__WORK TASK A__
From the passage on Sidney Bradford's sight, reproduce word for word the stretch that begins at the words "Also rather by" and stops after the words "researchers studying primates.".
__WORK TASK B__
For each statement, say yes or no depending on whether the passage on Sidney Bradford's sight agrees with it, and quote the exact words of the passage that decide it: (i) at the blind school, the boys learned upper-case letters by touch from wooden blocks; (ii) Donald Hebb wrote An Essay Concerning Human Understanding; (iii) babies a few hours after birth take interest in faces.

Also rather by accident, we found he could read the name of the popular Everybody's magazine, guessing the title from its upper-case letters even though he could not read the lower-case ones. It turned out that at the blind school he had attended, the boys were taught to read upper-case letters by touch, from wooden blocks engraved for the purpose. Technically, Bradford showed cross-modal transfer from touch to vision, which no one knew about at that time, although it was soon discovered by other researchers studying primates.

Common senses: as Sidney Bradford embraces sight, his experience of touch informs his new faculty.

The classical reference for considering the possibilities of adult sight given infant blindness is John Locke's An Essay Concerning Human Understanding (1690). Locke quotes a letter from his friend William Molyneux, posing the question: “Suppose a man born blind, and now adult, and taught by his touch to distinguish between a cube and a sphere... [Then suppose] the blind man be made to see: query, whether by his sight, before he touched them, could he distinguish and tell which was the globe and which the sphere? To which the acute and judicious proposer answers, ‘Not. For, though he has obtained the experience of how a globe, how a cube, affects his touch, yet he has not yet obtained the experience, that what affects his touch so or so, must affect his sight so or so.’” The philosopher George Berkeley (1685–1753) held the same opinion. And so, essentially, did psychologists at the time Bradford gained his vision, notably Donald Hebb. This distinguished Canadian psychologist, author of The Organization of Behaviour (1949), coined the idea of neural nets and believed sight to be a skill acquired only gradually.

Early cases of operable blindness (reviewed by Marius von Senden in 1932) involved lens cataracts, sight being given by removal of the lens. But as these primitive operations did not allow a decent retinal image for weeks or months, patients' slowness to see was interpreted as evidence that they had no initial vision. It is now known that babies a few hours beyond birth take interest in faces. Their responses to stimuli important to survival, such as facial expressions, suggest considerable immediate vision, as Bradford had. But Hebb was right that visual learning is important and slow — it was only knowledge acquired from touch that enabled Bradford to interpret an artificial stimulus, such as a clock face, correctly.

__DATASET SECTION__

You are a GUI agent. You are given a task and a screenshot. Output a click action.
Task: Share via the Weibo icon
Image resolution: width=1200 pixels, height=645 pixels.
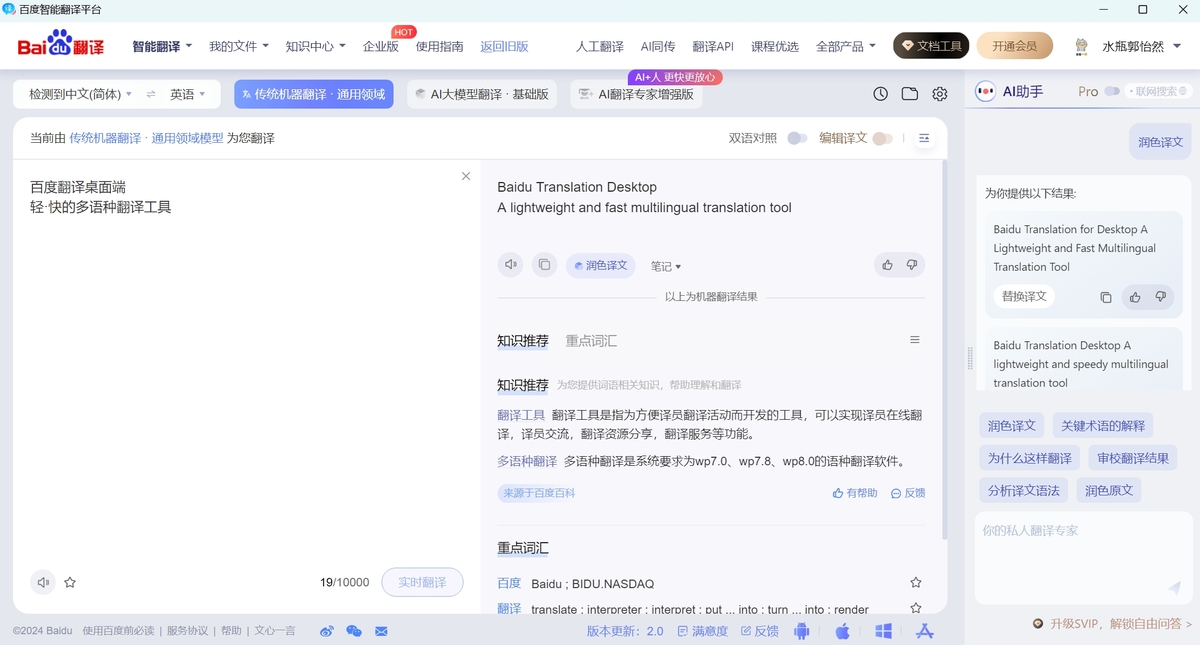click(326, 631)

__EXPECTED ANSWER A__
Also rather by accident, we found he could read the name of the popular Everybody's magazine, guessing the title from its upper-case letters even though he could not read the lower-case ones. It turned out that at the blind school he had attended, the boys were taught to read upper-case letters by touch, from wooden blocks engraved for the purpose. Technically, Bradford showed cross-modal transfer from touch to vision, which no one knew about at that time, although it was soon discovered by other researchers studying primates.

__EXPECTED ANSWER B__
(i) Yes: "the boys were taught to read upper-case letters by touch, from wooden blocks engraved for the purpose."
(ii) No: "John Locke's An Essay Concerning Human Understanding (1690)."
(iii) Yes: "It is now known that babies a few hours beyond birth take interest in faces."